I have no idea about how to tackle this equation. The original problem asks me to verify that a function indeed fits in, but I want to know how to tell the solution directly from the equation. Thanks to the comments, I have to add that $f$ could be defined on $(0,1)$. Also if no one knows how to proceed for a while, I will post the answer the book gives (perhaps as well as the motivation for this problem), and maybe some people then know how to tackle this equation with the given answer.
 A: If you have the values of a continuous $f$ given on $(\frac12,1)$, then you get values on $(\frac14,\frac12)$ from the functional equation isolated for the first term,
$$
f(\tfrac12-x)=8xf(1-4x^2)-f(\tfrac12+x),
\\
f(a)=4(1-2a)f(4a(1-a))-f(1-a).
$$ 
To ensure continuity in $a=\frac12$, we need $f(\frac12)=0$.
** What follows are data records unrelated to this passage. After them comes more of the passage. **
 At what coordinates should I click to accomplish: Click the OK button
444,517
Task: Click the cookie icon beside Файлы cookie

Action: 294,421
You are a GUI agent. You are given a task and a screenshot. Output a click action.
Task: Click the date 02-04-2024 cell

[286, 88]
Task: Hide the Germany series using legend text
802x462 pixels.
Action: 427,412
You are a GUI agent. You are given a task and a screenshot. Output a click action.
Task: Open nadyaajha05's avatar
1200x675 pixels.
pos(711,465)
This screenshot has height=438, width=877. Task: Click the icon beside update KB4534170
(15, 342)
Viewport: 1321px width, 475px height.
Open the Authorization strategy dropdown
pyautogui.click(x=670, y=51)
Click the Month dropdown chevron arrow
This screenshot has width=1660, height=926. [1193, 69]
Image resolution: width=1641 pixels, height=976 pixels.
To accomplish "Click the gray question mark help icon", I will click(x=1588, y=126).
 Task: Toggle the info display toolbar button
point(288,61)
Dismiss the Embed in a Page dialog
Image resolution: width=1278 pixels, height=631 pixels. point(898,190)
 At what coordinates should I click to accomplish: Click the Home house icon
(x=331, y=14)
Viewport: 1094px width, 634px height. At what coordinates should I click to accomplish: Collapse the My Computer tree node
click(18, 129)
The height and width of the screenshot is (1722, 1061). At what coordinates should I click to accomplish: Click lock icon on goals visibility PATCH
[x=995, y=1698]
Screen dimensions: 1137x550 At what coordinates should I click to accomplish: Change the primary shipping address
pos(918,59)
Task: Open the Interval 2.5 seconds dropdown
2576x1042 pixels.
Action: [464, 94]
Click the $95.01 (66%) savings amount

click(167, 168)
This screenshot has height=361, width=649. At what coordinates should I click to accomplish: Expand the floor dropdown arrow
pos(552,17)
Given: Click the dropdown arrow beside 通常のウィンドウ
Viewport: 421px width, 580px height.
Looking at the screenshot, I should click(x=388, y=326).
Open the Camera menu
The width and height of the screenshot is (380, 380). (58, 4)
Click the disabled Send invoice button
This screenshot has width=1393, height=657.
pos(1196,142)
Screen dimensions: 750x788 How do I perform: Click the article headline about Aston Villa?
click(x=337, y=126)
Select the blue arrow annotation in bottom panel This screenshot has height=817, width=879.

From the values in $(\frac14,1)$ you can determine the values of $f(a)$ for all $a$ such that
$$
a_1=\tfrac14<4a(1-a)\iff (a-\tfrac12)^2<\tfrac3{16}\iff a_2=\tfrac12-\tfrac{\sqrt3}4<a<\tfrac12+\tfrac{\sqrt3}4
$$
From these you get values for the interval $(\frac12-\frac{\sqrt3}4,\frac14)$ for $x\in (0,\frac14,\frac12)$. Continuity in $a=\frac14$ follows from continuity in $a=\frac34$. With these values we can extend to $(a_3,1)$ etc. with 
$$
a_{k+1}=\frac12(1-\sqrt{1-a_k})=\frac12\frac{a_k}{1+\sqrt{1-a_k}}
$$
This iteration of the lower interval bounds $a_0=\frac12, a_1=\frac14,a_2=\frac1{4(2+\sqrt3)},...$ converges to zero, so that all values of $f$ are determined by fixing the values on $[\frac12,1]$ to an arbitrary continuous function with $f(\frac12)=0$.